Non c’è stato nulla da fare. Non sono bastati 20 anni di denunce (anche vinte) per farlo smettere. Nel frattempo Paola ha trovato le oche e le galline sgozzate: “Erano oche francesi che ti seguono, vengono se le chiami, si fanno accarezzare. Le ho seppellite con un dolore immenso”, racconta con le lacrime agli occhi. Poi il mastice nelle serrature. I tombini intasati con il cemento, così che quando pioveva si allagava tutto. Il pozzo svuotato dell’acqua. E poi una lunga sequenza di minacce. Persino pedinamenti. Alla fine ha gettato la spugna. Nessuno è riuscito a darle giustizia e a far cessare la persecuzione. Eppure si sono susseguite nel tempo ben 33 denunce. Nulla da fare. Alla fine la decisione: mettere in vendita la villa sull’Appia, a Sud di Velletri. Fine di un’esperienza che pensava bellissima, insieme al marito, alla figlia e ai sui animali.
Tutto inizia nel 2003. Muore il padre di Paola e il vicino strappa i manifesti del lutto collocati sul cancello: “Ero allucinata”. Poi le denunce, sempre derubricate dalla procura a liti di vicinato. Perché il vicino sostiene che la strada è sua. L’ha già sbarrata. Ha intimorito due agenti immobiliari. E in una riunione l’ha detto chiaramente: non permetterà a nessuno di usarla, benché non sia sua. Infine l’episodio più doloroso, come racconta la giornalista al Messaggero: “Urlava: devi togliere le galline e le oche. Decine di denunce sue e alla fine arrivano a casa mia il direttore della Asl, il 113 e la polizia municipale per vedere l’allevamento di polli. Era tutto ok. Giunte scuse ufficiali da parte del dirigente dell’Azienda sanitaria. Giorni dopo la macabra scoperta: ho trovato 5 galline morte nel terreno di 1500 metri quadri e 3 oche decapitate nella tinozza piena di acqua dove si facevano il bagno”.

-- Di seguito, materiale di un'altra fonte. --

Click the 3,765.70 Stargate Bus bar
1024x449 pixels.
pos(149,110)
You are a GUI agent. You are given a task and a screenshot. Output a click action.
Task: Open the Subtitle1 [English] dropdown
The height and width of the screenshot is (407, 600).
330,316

La vita di Paola è diventata un inferno: “Mi sento violentata nella mia persona. È la mia casa. Ho l’ansia quando entro nella strada perché non so mai cosa mi aspetta. Ho sempre il cellulare in una mano. Il 112 arriva subito quando lo chiamo. Mi conoscono i carabinieri, la polizia municipale, tutti, ma non ho scelta: devo vendere la casa in cambio della serenità”. Ma con quante possibilità di successo? Paola ha scritto anche una toccante lettera a Castellinotizie e ammette: “Mi hanno chiamato i signori dell’agenzia: hanno paura di portare le persone in visita. Io in questa casa non ci posso stare e neanche la posso vendere. Non avrò giustizia e la mia frustrazione aumenta a dismisura mentre lui continua a restare impunito”.